[PROVIDED RECORDS — start]

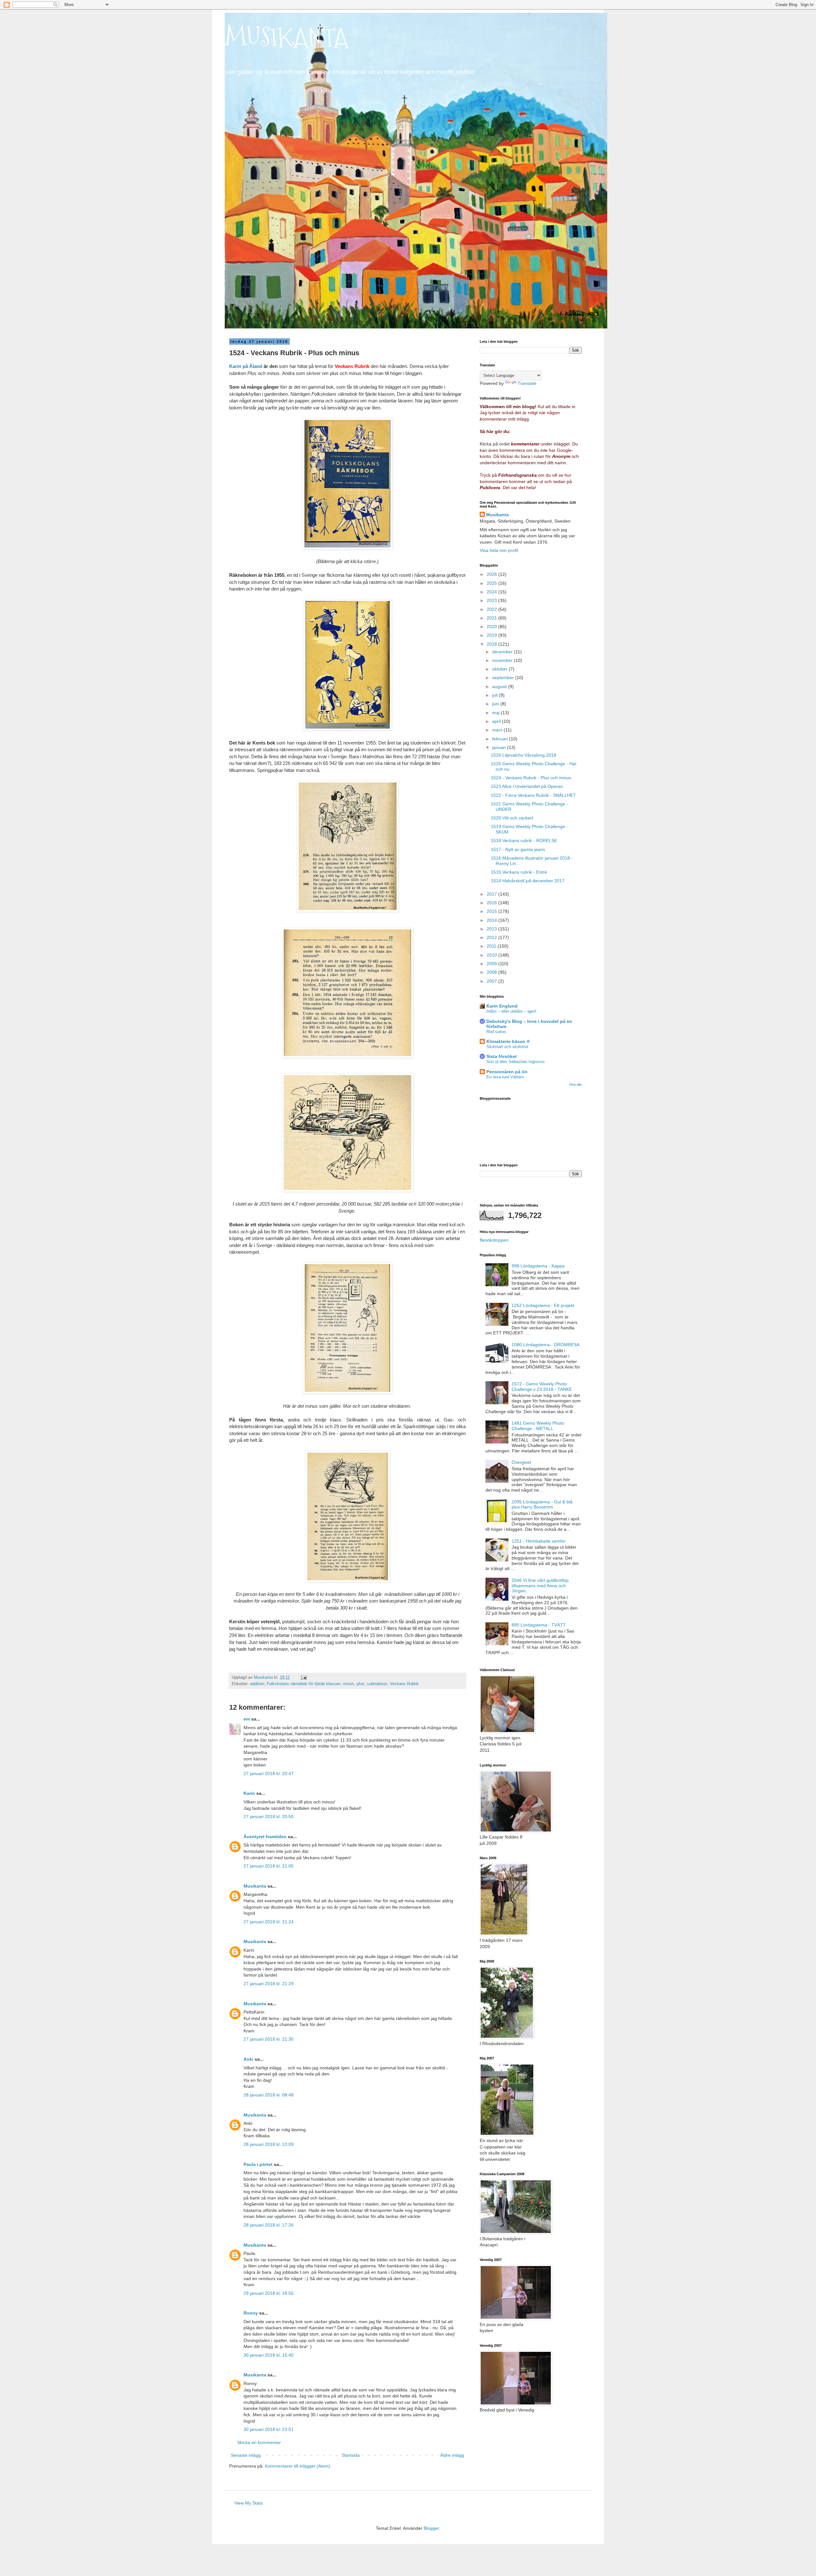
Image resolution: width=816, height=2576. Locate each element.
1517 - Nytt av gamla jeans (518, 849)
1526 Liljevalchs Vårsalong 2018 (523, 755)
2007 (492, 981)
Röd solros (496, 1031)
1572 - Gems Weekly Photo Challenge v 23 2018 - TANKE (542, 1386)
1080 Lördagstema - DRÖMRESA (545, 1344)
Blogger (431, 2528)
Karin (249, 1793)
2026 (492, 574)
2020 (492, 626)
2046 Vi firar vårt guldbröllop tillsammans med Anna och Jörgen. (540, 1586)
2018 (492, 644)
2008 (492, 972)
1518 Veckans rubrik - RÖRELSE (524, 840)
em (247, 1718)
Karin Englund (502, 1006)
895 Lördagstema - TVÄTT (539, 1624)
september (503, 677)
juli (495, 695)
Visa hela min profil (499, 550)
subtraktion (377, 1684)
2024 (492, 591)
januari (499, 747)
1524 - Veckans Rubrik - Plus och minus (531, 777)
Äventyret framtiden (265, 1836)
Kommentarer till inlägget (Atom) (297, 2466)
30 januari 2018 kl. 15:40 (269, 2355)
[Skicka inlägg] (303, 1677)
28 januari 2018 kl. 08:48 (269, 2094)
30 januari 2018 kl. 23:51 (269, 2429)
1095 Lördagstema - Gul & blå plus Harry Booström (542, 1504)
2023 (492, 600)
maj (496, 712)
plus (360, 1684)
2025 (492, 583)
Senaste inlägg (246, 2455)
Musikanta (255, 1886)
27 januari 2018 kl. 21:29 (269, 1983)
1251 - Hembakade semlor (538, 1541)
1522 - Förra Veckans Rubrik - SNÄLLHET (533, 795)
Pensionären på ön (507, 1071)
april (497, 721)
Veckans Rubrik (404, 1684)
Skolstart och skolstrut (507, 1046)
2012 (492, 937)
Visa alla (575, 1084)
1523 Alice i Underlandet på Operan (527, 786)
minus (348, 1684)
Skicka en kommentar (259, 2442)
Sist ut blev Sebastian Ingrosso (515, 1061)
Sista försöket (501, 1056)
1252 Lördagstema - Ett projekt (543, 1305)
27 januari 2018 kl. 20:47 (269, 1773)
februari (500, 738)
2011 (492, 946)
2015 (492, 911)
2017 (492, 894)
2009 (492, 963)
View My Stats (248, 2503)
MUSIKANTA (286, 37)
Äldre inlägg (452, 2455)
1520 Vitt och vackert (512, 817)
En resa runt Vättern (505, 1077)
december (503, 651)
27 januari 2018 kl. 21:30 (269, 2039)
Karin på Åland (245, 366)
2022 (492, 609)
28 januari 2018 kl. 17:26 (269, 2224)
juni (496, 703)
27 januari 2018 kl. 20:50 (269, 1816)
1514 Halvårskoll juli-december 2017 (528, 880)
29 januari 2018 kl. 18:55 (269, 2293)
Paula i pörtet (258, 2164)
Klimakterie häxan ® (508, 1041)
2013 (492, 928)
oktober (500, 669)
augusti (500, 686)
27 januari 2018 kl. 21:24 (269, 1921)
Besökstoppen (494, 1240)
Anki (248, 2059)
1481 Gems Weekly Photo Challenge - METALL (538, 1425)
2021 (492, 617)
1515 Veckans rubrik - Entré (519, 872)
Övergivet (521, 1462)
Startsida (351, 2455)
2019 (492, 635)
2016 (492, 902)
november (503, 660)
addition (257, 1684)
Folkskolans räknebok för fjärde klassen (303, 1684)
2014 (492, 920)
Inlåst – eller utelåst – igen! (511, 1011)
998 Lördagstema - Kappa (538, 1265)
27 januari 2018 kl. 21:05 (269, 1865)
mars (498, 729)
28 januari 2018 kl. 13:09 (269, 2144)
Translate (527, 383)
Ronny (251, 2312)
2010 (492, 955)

[PROVIDED RECORDS — finish]

TASK BRIEF — Return word for word the lines above from the line with "27 januari 2018 kl. 21:30 (269, 2039)" to the line with "Paula i pörtet (258, 2164)", including both and leaving out all others.

RESPONSE AREA —
27 januari 2018 kl. 21:30 (269, 2039)
Karin på Åland (245, 366)
2022 (492, 609)
28 januari 2018 kl. 17:26 (269, 2224)
juni (496, 703)
27 januari 2018 kl. 20:50 (269, 1816)
1514 Halvårskoll juli-december 2017 (528, 880)
29 januari 2018 kl. 18:55 (269, 2293)
Paula i pörtet (258, 2164)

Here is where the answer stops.